Currently the law is if you make over four-day trades during a five-day period you will get classified as a day trader.
Options trades are easy to trade when it comes to making short-term bets on companies but also an easy way to lose a lot of money for the novice. Select a company, select options, then follow the prompts to make a trade and bet if it will go up or down. This sounds easy enough but much more than just a simple up or down impacts if your options trade will close in the money.

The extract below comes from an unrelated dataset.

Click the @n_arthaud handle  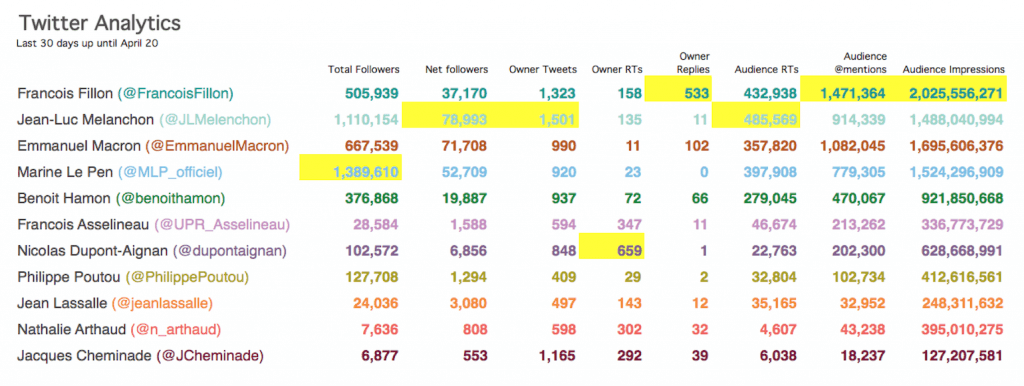(x=176, y=330)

Options as a whole are a tricky investment. I lost 500 dollars in my first options trade when I bet a company would go up and it didn’t because I didn’t know what I was doing at the time. Before doing any options trading, I highly recommend doing some studying in advance.
Don’t Get Greedy
A common mistake that new investors make is thinking, “the company is going up, so I shouldn’t sell now, I should wait for it to go up more.” We wait, only to find it goes down instead of up. Tesla is a good example of this, Elon Musk tweeted last fall about it hitting $420 a share, and people thought it actually would. But then a bit of bad news happened and the stock never hit that $420 (with the price dropping down to $250 at this point). I’ve made this mistake with Spotify. I bought the stock shortly after the IPO at $140 a share, it went up to $190 and I was thinking I should sell it, knowing that the company was not profitable at that time, but I got greedy and was waiting for it to hit $200, which it never did. At the time of this writing, it is around the $115 range. It might still go up! It might!
At The End of The Day
There are a lot of positives with no fee investing. It allows people without a lot of money to invest in companies previously reserved for those who could afford it. But it is important to remember to be cautious, especially for a new investor. Don’t get caught in momentum or the news of the day and use other resources to research a company before deciding if it is worth adding to your portfolio.
Disclaimer: I am not a professional stock advisor. So please take any advice provided with that in mind. I am speaking based on my personal experience having begun playing the stock market in the early 2000s, and my advice is based on my successes and failures.